If you know and use Object Oriented Programming, chances are your view of the Business Layer is like this: we have business objects which contain business state and business rules. Since we need to persist the business data, we have to get tha data from the objects and save it into some storage (usually a RDBMS) then retrieve it back to restore the business objects.
Boring stuff, prone to human error, how about we automate that? And this how the ORM was born, a great idea at the time, but increasingly obsolete. They say that little is new in the development world, we just rediscover concepts that existed since the '70s, but we now have the computing power to put them to work. While it's true, I think the software development community added new tools, especially new paradigms, that can make our life easier, if they're used properly.
When ORMs were in their infancy (early 2000), OOP was the coolest mainstream programming paradigm and RDBMS were the norm. DDD was very niche, NoSQl, Event Sourcing, CQRS didn't exist. Social media was at best in its infancy, Google was still competing with Yahoo, 'scalability','distributed' were niche words. Simply put, things were more primitive.

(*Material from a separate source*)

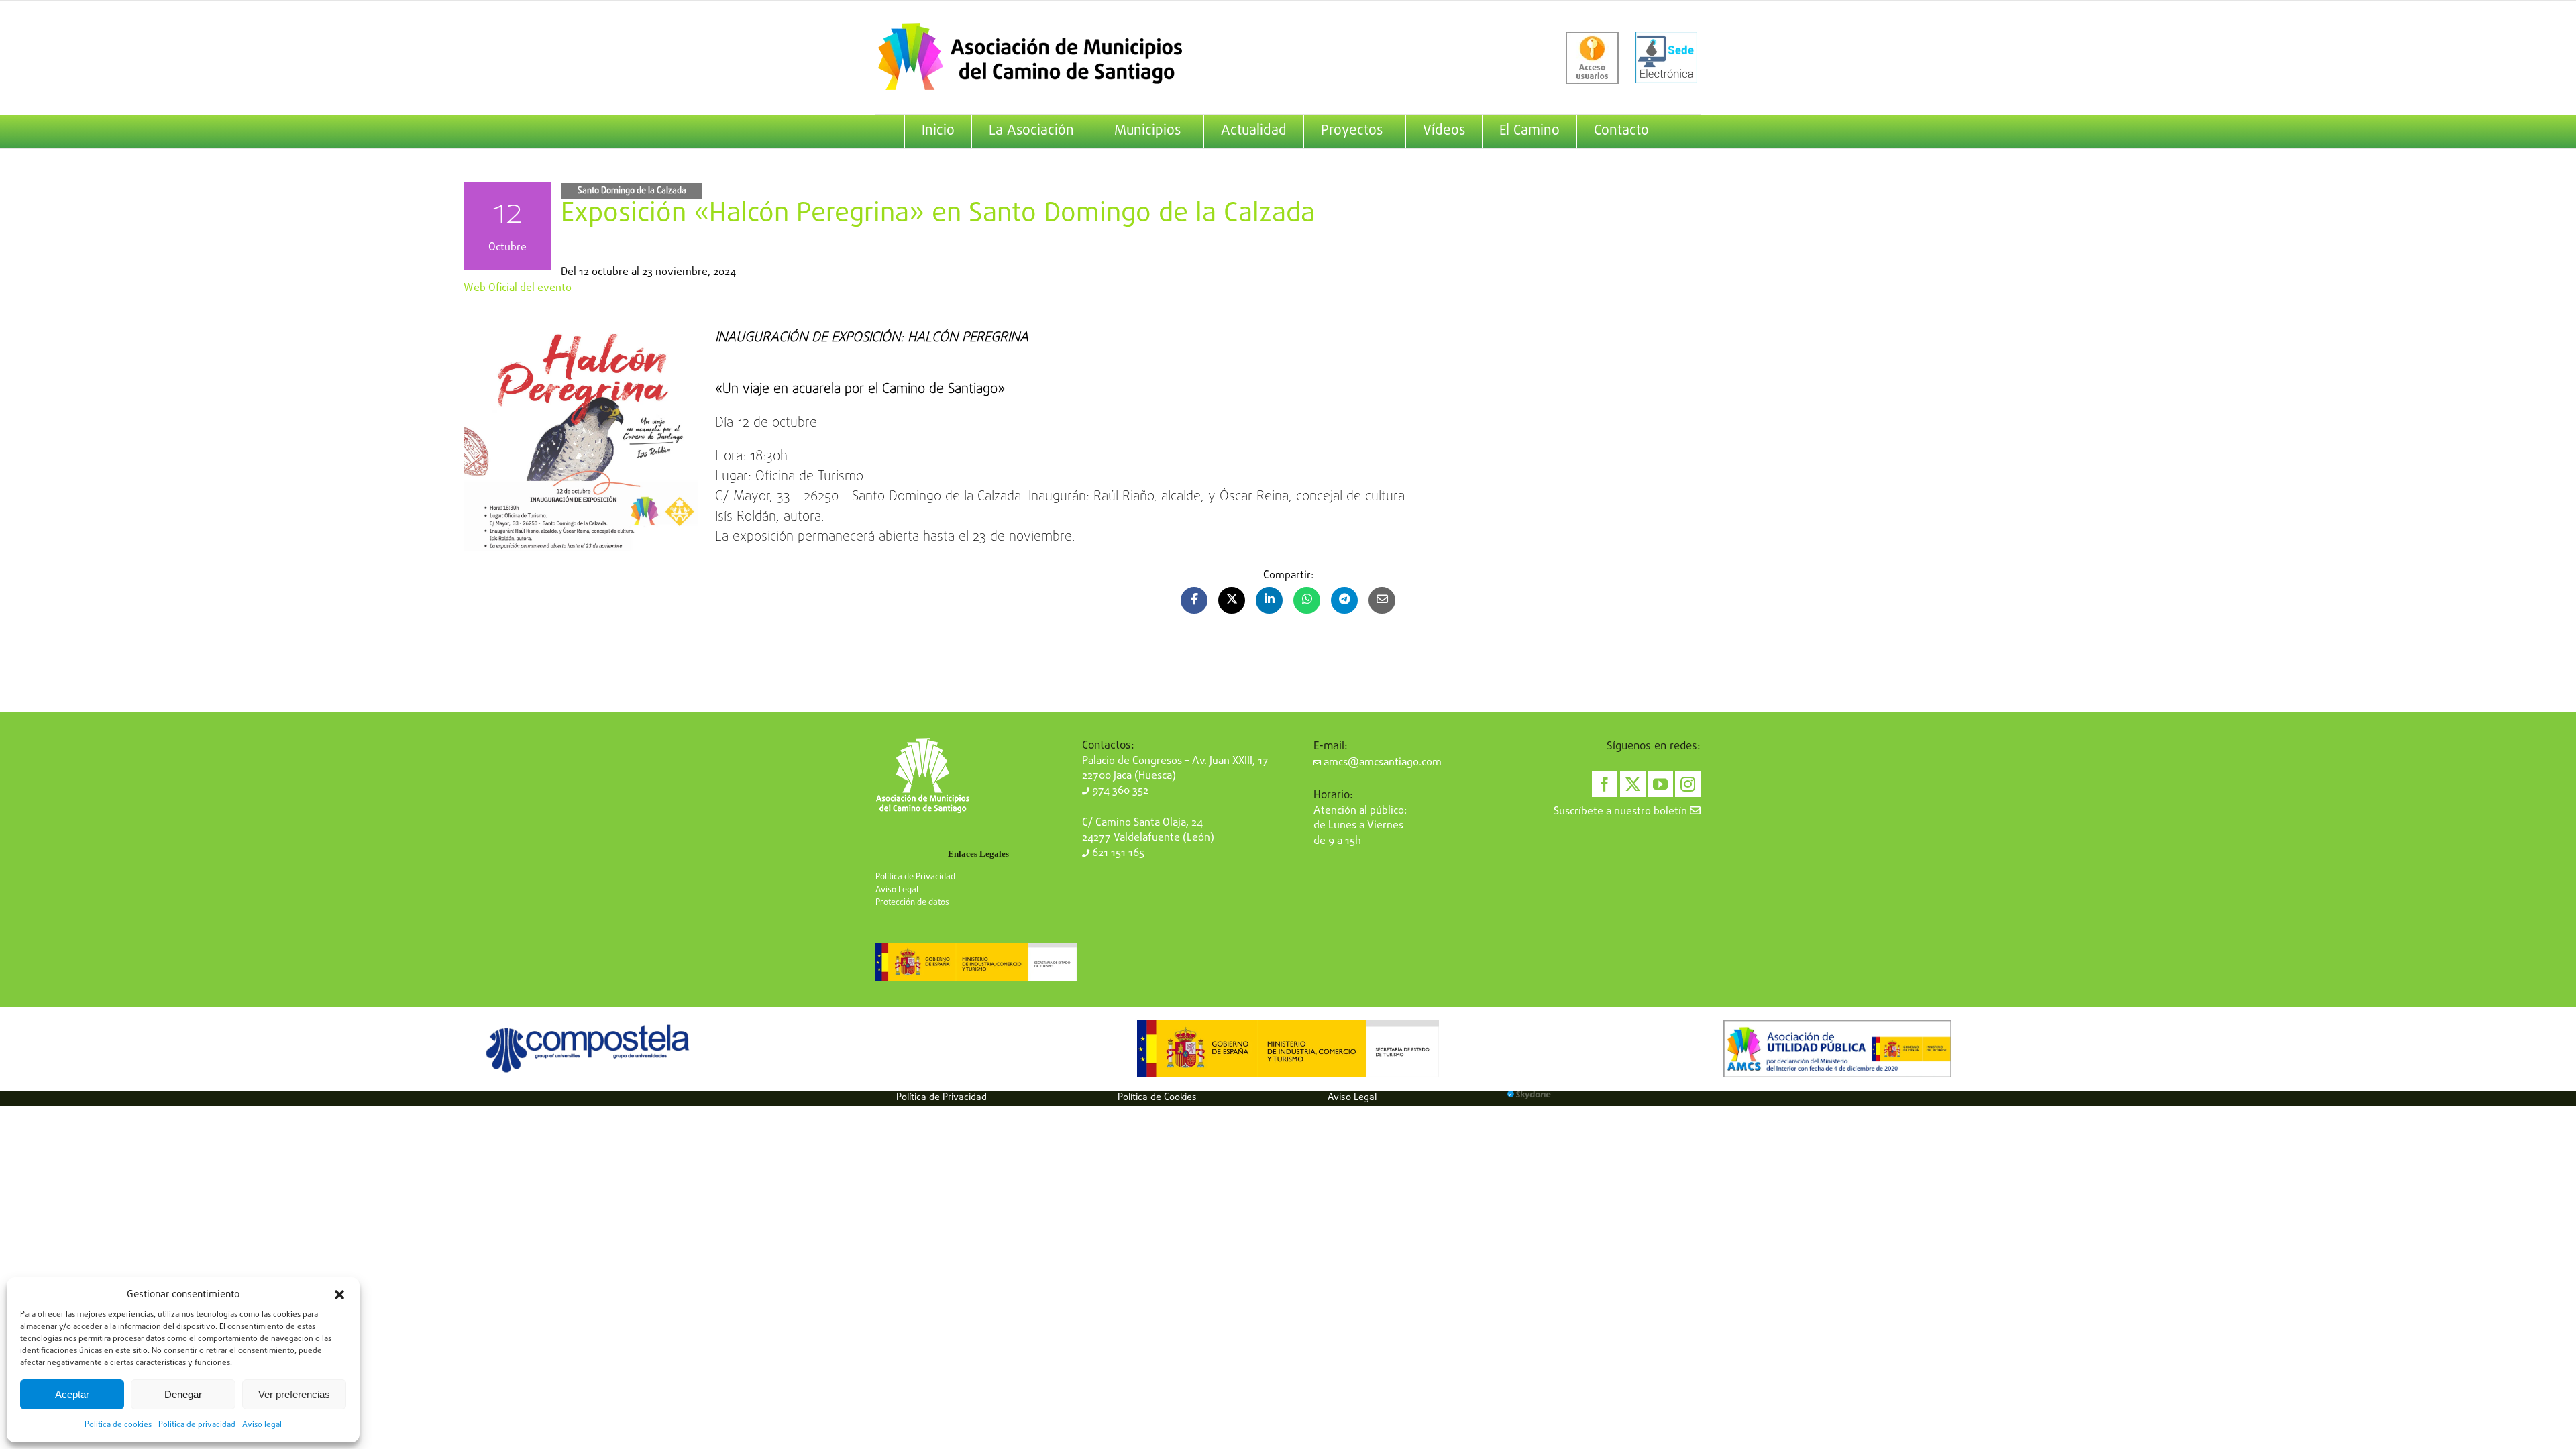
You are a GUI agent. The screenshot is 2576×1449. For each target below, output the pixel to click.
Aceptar (72, 1394)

Enter the ORM, the magic tool which made things even easier. Since persistence was an implementation detail, we let the tool take care of that boring stuff and we pretend the database doesn't exist. Only business objects exist to be changed or queried, Sql be damned. One less concern you might say.
But there's a problem. The developers' mindset, which is pretty CRUD. And really, we can pretend the db doesn't exist but we still need to configure the ORM and write those mappings from a class state to one or more tables. And the developers still think data first, so their business objects are very similar to a table. While the code said "class", the mindset thinks "table" and that's how the business objects turned out to be mainly tables with added methods. Both classes and tables model a data structure, it's easy to mistaken one for another when it comes to data. After all, values from object's fields/properties go to table columns and it seems natural to have "one to many" relationships, a RDBMS concept, between business objects (relationships that inside a bounded context are part of the ubiquitous language).
Thinking data first (like a db schema) makes the ORM mapping configuration very easy. And in a lot of apps these days where an ORM is used, the Business Layer is unknowingly designed as db tables with methods. Yes, the ORM made some things easier but the price is a CRUD Domain.
There are very legit CRUD Domains and an ORM shines in those situations, until you realize that you can do the same things (but faster) using a data mapper (a.k.a micro-ORM) with nice helpers. Sure, you no longer get to kid yourself the db doesn't exist and you're using objects only, but guess what? It's not a bad thing. Database is a reality and we need to take it into consideration.
Even better, using Sql and all the db features makes your life easier. There are DBAs who can help you with complex queries, who can optimize the shit out of the db. But with an ORM, you depend on the tool's smarts and if your queries involve many objects the practical solution is .... get someone to write a stored procedure that you can invoke via the ORM. Yeah, in essence, bypassing the ORM. So why fear the database? It's better to exploit the 'enemy' instead of hiding it with abstractions.
What about more complex domains? This is where problems start piling up. A domain model represents an abstraction of domain functionality. The "business layer consists of business objects" view is too limited and cumbersome for complex domains which require scalability, especially with the modern trends of microservices and serverless.
Hell, even before current distributed apps, monoliths using the ORM were too slow for the different type of queries. That's why CQRS appeared which makes the ORM handle only simple queries or be just a glorious data mapper. Add different read models (projections) that might or might not need a RDBMS and Event Sourcing into the mix and the ORM's role becomes just a small part and often can be successfully replaced with a data mapper.
And the worst thing you can do is to 'design' your domain model on top of (or around) the ORM. Start with proper DDD and you're going to struggle to configure or to find a use for the ORM. Truth is, with modern methodologies (DDD, Event Sourcing, CQRS) and light tools like data mappers, we can write more maintainable and flexible applications.
The ORM was conceived as a solution to simplify the developer's work with the relational database and it's a very bad idea to make it the spine of the app, that you can't remove. While it works well within CRUD apps, even there is just a bloated, obsolete tool (ok, I'll admit it, for very simplistic apps used by 5 people it's a great convenience).
It was a good idea while we didn't know better, but today we do know better and the ORM in most of non-trivial apps is just a burden. Let's make things simpler!